GE 999 018-020: Obsession not necessarily a Perfume
Three episodes, three new planets.
Ep 18 takes us to the Rain Capital, where it, like, rains all the time. Poor people live in more or less large bubbles under the mud. So of course one of these muddy people decides to abduct Tetsuro so she can keep him company.
This plotline is so prevalent in Galaxy Express 999 that I can’t help but think it must relate to some deep-seated thought processes inside creator Leiji Matsumoto’s head. For those of you who haven’t really watched the show here is the sequence:
1) Tetsuro is a 10-year old boy.
2) Tetsuro comes across a beautiful full-grown woman who is extremely lonely.
3) Said woman attempts to keep Tetsuro by her side forever.
This happens over and over in 999. In this particular case the mud woman’s name happens to be Maetel (Live-eviL subbers were kind enough to translate the episode’s title as “Clay Maetel”). The creepy thing which the coincidence of names here declares quite openly, is that in the larger sense the entire story of Galaxy Express 999 is about a grown woman abducting a 10-year old boy.
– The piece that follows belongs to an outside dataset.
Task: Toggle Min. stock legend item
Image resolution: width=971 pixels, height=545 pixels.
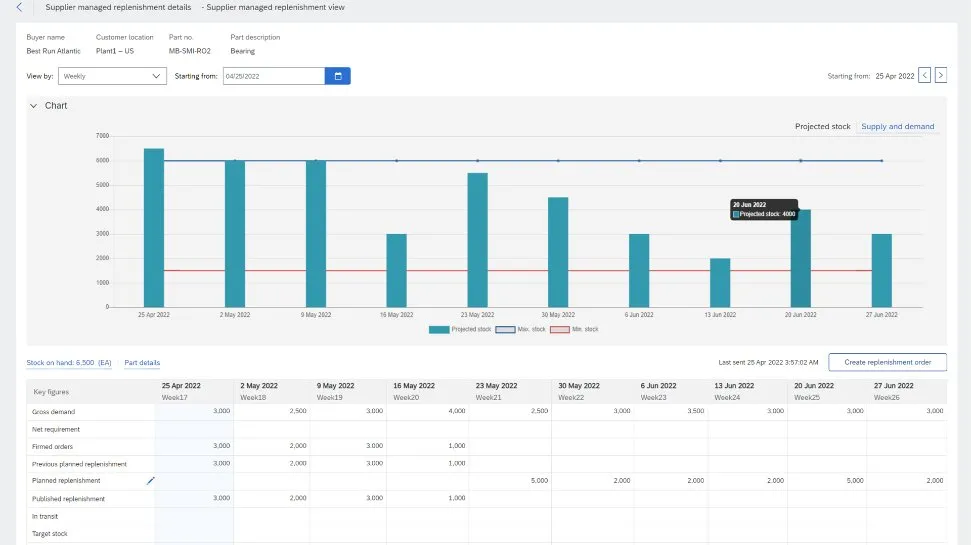Action: 576,329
Am I the only wondering whether there are events in Matsumoto’s past that would shine a light here? I’m reminded of a somewhat similar case: Vladimir Nabokov’s. The average person who skims over (or even hears about) the novel Lolita will think: “oh, this guy is a total perv.” Then likely along will come your sophisticated reader and quash that notion to the ground, maybe saying that in fact the great artists are great insofar as they are able to portray realistically fictional characters who are very much removed from themselves etc…
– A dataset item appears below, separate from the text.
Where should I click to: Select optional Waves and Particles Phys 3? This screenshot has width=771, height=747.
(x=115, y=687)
Say an impartial observer to the discussion said: “Ok, then, let’s read more of Nabokov’s stuff to see what it’s like.” They read Pale Fire, they read Ada, they read short stories. Then I think it’s totally possible for them to conclude: “Yup, he’s a perv.” I think in the case of Nabokov the conclusion that the artist had a thematic obsession with “lolitas” is inescapable (what this means is a whole other question). So I wonder about Matsumoto and the Maetel-Tetsuro relationship…
Ep 19 sees the heroes in the Land of Repentance, or the goody-two-shoes planet. The people here are obsessed with their clean, law-abiding image. The train conductor is upset because the company has given him his only day off precisely on this day: what is one to do in a land of saints? That said, as soon as he begins his stroll to the Singaporeanly clean streets he gets mugged. And upon trying to report the crime, he along with Tetsuro and Maetel are targeted for elimination: the Land of Repentance is scared tourism will drop if people know of this!
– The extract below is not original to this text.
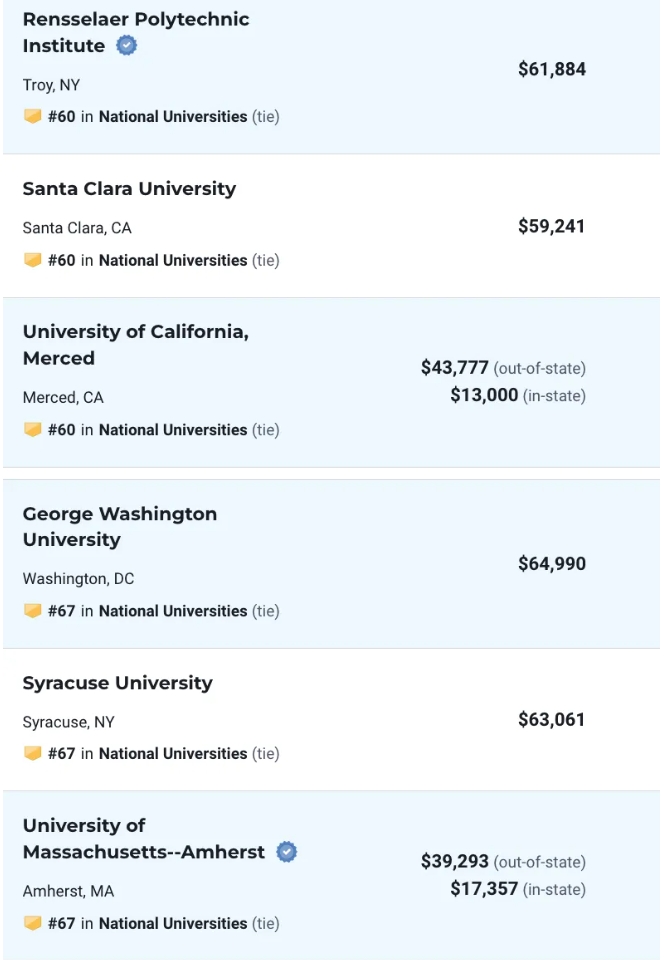The width and height of the screenshot is (664, 960).
Task: Click the $64,990 tuition for George Washington
Action: [x=551, y=564]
The episode is nothing to write home about, but it’s a fun watch nonetheless. We get some nice fodder for speculation on the physical appearance of the train conductor: is he invisible? or is he just hideously ugly? The evidence in this episode is inconclusive, but suggestive. This show must have the highest rate of shower scenes in anime…
Afterwards, the 999 arrives at Memory Star. BTW, technically Memory Star is a planet, but just as in the case of the West, the Japanese in former times called all heavenly bodies stars. Some of the planets in the Leijiverse are called “hoshi->star”. I’m all in favor of translating this literally if only to break the monotony of A planet, B planet, C planet.
My own interpretation of what’s going on in Memory Star (Maetel doesn’t tell that much, and Tetsuro doesn’t care to know) is this: mechanized humans do not suffer the diseases of the flesh but they may certainly malfunction. One possible way for them to malfunction is for their main drive/impulse to override the rest of their concerns.
If I’m a mechanized painter I might short-circuit and start painting over everything I see. Because I’m a total nuisance to society now, I get go to Memory Star (whether of my own volition or forcibly is not clear). There I will paint, paint, paint until someone stops me (by killing me, as otherwise I won’t stop!).
The planet is extremely dangerous: there’s an obsessed hangman, obsessed gunman, obsessed gunmaker, obsessed mangaka. They’re all professional souls who have taken the love for their profession to the limit. For some lovely (and inexplicable) reason, those mechanized men whose main impulse involves other human beings will only act out this drive when they have established eye contact.
The availability of this series is becoming an issue for me, and considering it’s 100+ episodes long, I’ve decided to take a break. I’ll probably move on to rewatch the Arcadia of my Youth movie and the SSX series, which is the sequel to the movies and which I have yet to see. I’d also like to blog about Space Symphony Maetel at some point.